▸ PROBLEM DETAILS: There is material below. Print exactly the lines starting at the line with "Task: Decrease the" and ending at the line with "Germany UCITS ETF", ends included, and no others.

▸ ENTRIES SUPPLIED:

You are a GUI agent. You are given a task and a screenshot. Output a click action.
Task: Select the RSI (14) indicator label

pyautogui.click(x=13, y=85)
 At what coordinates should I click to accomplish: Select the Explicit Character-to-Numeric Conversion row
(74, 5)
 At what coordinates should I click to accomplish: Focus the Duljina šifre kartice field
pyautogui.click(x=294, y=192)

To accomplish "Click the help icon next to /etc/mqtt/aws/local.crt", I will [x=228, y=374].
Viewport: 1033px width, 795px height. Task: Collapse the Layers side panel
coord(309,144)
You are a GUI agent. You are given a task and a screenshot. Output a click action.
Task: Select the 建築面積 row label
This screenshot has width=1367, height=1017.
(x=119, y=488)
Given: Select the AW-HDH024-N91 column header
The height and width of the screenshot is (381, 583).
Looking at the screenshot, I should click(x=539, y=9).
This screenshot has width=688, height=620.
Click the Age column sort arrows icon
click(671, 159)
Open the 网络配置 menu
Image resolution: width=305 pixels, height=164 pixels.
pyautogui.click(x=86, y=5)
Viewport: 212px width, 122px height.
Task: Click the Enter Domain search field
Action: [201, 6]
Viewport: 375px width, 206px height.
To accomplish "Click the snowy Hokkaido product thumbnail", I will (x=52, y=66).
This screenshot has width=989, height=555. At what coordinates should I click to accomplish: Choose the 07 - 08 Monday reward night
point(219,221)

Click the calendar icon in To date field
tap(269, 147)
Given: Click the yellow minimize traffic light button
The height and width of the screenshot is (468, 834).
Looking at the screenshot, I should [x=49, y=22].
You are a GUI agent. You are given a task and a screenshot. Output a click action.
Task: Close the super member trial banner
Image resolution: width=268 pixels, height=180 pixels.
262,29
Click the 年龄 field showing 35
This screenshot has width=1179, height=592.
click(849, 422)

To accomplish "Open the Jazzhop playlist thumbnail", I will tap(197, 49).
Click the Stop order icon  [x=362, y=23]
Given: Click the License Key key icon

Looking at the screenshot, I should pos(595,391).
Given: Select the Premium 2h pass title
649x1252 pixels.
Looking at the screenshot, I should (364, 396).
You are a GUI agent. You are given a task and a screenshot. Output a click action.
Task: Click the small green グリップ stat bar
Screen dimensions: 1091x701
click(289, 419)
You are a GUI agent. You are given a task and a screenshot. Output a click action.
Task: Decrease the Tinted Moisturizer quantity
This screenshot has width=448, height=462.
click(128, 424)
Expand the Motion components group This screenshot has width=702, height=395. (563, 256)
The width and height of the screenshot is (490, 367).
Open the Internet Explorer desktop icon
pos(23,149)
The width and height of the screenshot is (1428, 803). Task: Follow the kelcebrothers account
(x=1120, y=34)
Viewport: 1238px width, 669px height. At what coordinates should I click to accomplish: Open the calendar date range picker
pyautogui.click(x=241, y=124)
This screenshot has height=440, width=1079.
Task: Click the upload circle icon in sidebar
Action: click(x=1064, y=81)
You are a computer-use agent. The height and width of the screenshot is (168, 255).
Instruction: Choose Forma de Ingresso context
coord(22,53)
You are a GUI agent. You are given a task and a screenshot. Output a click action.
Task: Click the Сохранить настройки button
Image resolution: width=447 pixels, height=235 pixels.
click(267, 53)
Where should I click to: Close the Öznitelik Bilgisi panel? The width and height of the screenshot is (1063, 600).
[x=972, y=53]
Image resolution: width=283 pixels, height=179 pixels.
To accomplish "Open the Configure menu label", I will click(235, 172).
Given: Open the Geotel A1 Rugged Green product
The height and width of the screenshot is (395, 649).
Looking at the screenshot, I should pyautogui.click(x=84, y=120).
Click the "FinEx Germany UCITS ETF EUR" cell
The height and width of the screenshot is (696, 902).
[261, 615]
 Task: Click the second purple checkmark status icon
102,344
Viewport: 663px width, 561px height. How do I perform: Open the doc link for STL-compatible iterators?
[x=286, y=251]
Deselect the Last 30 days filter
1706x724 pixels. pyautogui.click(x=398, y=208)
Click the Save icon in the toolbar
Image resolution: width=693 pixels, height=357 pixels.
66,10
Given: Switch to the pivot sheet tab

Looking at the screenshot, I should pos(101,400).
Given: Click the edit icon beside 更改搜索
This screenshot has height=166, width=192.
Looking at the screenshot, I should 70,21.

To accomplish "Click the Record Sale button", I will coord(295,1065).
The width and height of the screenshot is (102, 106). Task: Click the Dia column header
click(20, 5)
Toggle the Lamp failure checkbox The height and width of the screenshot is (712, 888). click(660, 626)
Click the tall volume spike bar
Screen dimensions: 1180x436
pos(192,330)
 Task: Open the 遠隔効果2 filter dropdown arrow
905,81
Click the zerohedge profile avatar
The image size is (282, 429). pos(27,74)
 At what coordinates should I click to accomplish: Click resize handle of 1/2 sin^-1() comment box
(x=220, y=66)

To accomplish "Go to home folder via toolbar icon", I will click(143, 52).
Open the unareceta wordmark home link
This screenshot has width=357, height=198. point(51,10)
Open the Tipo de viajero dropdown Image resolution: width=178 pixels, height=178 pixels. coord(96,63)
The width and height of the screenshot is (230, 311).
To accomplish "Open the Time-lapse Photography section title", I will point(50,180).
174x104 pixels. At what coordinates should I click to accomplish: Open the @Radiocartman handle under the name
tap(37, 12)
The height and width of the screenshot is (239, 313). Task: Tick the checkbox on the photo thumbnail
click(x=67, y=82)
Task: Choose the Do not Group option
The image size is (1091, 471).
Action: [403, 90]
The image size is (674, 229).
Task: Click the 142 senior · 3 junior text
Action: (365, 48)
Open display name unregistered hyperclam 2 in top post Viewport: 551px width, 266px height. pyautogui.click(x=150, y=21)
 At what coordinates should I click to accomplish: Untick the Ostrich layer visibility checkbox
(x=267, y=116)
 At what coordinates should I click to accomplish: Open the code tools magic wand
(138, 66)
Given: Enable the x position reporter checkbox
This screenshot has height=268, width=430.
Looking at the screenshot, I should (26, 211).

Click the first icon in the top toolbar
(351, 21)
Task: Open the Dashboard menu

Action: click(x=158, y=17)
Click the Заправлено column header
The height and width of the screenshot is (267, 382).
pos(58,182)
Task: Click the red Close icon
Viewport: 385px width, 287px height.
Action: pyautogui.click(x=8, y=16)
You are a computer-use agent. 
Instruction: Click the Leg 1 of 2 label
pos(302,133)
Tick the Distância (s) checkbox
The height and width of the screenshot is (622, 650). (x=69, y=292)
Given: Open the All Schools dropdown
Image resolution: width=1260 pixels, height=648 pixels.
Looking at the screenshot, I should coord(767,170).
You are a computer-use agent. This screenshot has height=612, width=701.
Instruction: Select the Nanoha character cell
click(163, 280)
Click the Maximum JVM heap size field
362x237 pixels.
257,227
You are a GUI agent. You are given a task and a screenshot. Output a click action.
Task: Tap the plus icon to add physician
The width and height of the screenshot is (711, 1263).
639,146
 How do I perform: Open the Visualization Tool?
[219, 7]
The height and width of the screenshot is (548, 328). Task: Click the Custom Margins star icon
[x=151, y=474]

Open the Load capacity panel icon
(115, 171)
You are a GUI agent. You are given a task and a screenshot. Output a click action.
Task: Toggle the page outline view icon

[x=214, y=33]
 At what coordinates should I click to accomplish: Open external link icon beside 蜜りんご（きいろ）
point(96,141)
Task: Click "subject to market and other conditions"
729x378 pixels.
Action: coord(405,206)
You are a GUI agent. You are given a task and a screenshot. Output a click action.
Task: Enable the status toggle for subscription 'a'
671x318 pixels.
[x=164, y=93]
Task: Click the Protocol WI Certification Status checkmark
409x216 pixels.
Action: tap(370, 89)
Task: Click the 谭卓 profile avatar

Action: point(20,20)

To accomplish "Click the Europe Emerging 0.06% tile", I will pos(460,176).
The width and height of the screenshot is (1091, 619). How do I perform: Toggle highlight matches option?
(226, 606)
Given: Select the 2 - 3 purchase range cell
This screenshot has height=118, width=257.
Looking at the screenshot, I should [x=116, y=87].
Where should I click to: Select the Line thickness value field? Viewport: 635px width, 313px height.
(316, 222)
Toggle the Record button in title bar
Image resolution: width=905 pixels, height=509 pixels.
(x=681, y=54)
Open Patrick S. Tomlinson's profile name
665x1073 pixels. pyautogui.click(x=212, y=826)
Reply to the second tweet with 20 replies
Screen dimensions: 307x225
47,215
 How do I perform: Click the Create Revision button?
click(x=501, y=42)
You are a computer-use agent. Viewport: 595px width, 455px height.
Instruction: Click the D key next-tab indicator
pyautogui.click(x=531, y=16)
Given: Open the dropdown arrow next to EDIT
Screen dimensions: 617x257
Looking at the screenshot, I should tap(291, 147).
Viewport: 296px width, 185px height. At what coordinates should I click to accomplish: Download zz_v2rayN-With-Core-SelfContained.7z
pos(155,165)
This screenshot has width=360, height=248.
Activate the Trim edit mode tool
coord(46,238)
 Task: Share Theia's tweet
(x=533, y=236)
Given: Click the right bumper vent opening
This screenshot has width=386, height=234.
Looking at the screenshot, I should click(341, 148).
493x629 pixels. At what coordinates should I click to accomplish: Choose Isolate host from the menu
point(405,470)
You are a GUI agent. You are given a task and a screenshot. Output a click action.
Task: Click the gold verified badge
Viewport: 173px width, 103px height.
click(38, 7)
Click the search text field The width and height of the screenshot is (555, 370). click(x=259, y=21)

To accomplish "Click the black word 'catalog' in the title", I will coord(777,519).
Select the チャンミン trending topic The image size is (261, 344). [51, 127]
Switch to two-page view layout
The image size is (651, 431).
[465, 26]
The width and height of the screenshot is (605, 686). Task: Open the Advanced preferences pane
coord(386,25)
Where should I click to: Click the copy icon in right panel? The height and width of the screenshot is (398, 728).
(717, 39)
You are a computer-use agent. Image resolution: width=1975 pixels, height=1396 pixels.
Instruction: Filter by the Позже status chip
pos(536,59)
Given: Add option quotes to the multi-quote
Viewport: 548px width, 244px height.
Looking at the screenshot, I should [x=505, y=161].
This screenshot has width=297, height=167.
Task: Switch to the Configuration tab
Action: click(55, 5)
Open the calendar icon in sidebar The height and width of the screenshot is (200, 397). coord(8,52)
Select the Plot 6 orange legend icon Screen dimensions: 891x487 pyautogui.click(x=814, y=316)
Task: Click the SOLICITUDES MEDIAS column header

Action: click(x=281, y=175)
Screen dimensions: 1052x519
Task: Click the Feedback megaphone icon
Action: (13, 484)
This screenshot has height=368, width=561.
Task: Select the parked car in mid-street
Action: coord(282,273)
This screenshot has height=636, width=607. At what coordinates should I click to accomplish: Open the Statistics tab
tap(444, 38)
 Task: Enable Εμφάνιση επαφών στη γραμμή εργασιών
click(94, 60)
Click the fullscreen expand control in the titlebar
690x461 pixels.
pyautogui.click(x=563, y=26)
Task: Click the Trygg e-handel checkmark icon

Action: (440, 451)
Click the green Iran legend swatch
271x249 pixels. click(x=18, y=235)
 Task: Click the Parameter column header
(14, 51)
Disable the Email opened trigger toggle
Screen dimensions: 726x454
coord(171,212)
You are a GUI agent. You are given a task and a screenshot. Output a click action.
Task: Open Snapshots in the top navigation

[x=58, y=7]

▸ YOUR SOLUTION:
Task: Decrease the Tinted Moisturizer quantity
This screenshot has width=448, height=462.
click(128, 424)
Expand the Motion components group This screenshot has width=702, height=395. (563, 256)
The width and height of the screenshot is (490, 367).
Open the Internet Explorer desktop icon
pos(23,149)
The width and height of the screenshot is (1428, 803). Task: Follow the kelcebrothers account
(x=1120, y=34)
Viewport: 1238px width, 669px height. At what coordinates should I click to accomplish: Open the calendar date range picker
pyautogui.click(x=241, y=124)
This screenshot has height=440, width=1079.
Task: Click the upload circle icon in sidebar
Action: click(x=1064, y=81)
You are a computer-use agent. The height and width of the screenshot is (168, 255).
Instruction: Choose Forma de Ingresso context
coord(22,53)
You are a GUI agent. You are given a task and a screenshot. Output a click action.
Task: Click the Сохранить настройки button
Image resolution: width=447 pixels, height=235 pixels.
click(267, 53)
Where should I click to: Close the Öznitelik Bilgisi panel? The width and height of the screenshot is (1063, 600).
[x=972, y=53]
Image resolution: width=283 pixels, height=179 pixels.
To accomplish "Open the Configure menu label", I will click(235, 172).
Given: Open the Geotel A1 Rugged Green product
The height and width of the screenshot is (395, 649).
Looking at the screenshot, I should pyautogui.click(x=84, y=120).
Click the "FinEx Germany UCITS ETF EUR" cell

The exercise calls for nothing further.